PROBLEM REQUIREMENTS:
In the article on Boris Johnson below, copy word for word the passage that starts at the words "The parliamentary rebellion" and ends after the words "he stands for.".

EXTRACT:
◆ ◆ ◆

It is two years since Boris Johnson achieved one of the most remarkable election victories in modern history. The large Tory majority gave him personal power to a degree rarely seen in British politics, a chance to reshape his country and party. Having stood for office as a ‘liberal Conservative’, he would be able to govern as one. What has he done with that authority?

He ends the year with dozens of ‘red wall’ Tory MPs in open rebellion against him, rejecting his vaccine passports. During Tony Blair’s premiership, Johnson crusaded against the principle of identity cards, saying they were not just intrusive and pointless but represented a huge and unacceptable shift in the relationship between the state and the individual. He is unable to present any evidence for the need for vaccine passports now, but ordered his MPs to vote for them anyway. He had to rely on the Labour party for support.

The parliamentary rebellion might not have been as exciting as some of the year’s other political dramas, but it was telling: not so much Tories vs PM as Johnson vs Johnson. The Prime Minister is doing, saying and enacting many of the sort of things he spent his time campaigning against as a backbencher, journalist, editor and mayor. His transmogrification is baffling old friends and alienating new supporters. Polls suggest 60 per cent of Brexit voters no longer back him, not necessarily because they disagree with what he does, but because they have given up trying to work out what he stands for.

The PM is doing and saying many of the sort of things he spent his time campaigning against as a backbencher

When he was seeking votes in 2019, Johnson signed a pledge in the Tory manifesto not to increase VAT, income tax or national insurance.

◆ ◆ ◆

PROVIDED INFORMATION:
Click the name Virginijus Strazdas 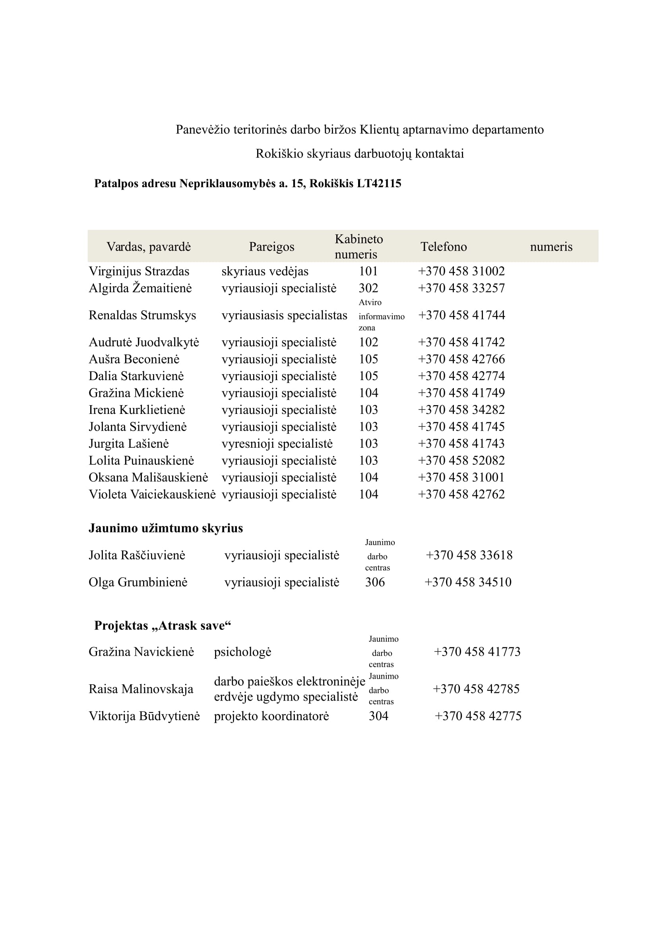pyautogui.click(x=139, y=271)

◆ ◆ ◆

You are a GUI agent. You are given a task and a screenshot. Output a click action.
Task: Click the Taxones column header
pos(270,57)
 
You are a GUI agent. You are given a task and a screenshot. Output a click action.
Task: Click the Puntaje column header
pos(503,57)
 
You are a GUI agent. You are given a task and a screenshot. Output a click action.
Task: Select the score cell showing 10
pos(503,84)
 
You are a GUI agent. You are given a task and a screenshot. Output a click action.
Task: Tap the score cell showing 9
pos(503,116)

◆ ◆ ◆

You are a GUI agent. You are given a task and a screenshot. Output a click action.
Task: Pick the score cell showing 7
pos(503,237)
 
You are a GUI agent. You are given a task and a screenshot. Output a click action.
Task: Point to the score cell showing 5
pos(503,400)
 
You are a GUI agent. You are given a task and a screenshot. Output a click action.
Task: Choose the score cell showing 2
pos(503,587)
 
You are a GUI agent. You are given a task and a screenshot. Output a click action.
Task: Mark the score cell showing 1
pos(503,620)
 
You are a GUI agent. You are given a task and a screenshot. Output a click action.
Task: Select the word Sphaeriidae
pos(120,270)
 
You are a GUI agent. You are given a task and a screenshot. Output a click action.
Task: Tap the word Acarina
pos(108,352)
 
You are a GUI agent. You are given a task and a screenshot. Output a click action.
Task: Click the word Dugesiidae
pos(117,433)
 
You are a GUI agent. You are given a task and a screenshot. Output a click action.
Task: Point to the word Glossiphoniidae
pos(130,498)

◆ ◆ ◆

WRITTEN ANSWER:
The parliamentary rebellion might not have been as exciting as some of the year’s other political dramas, but it was telling: not so much Tories vs PM as Johnson vs Johnson. The Prime Minister is doing, saying and enacting many of the sort of things he spent his time campaigning against as a backbencher, journalist, editor and mayor. His transmogrification is baffling old friends and alienating new supporters. Polls suggest 60 per cent of Brexit voters no longer back him, not necessarily because they disagree with what he does, but because they have given up trying to work out what he stands for.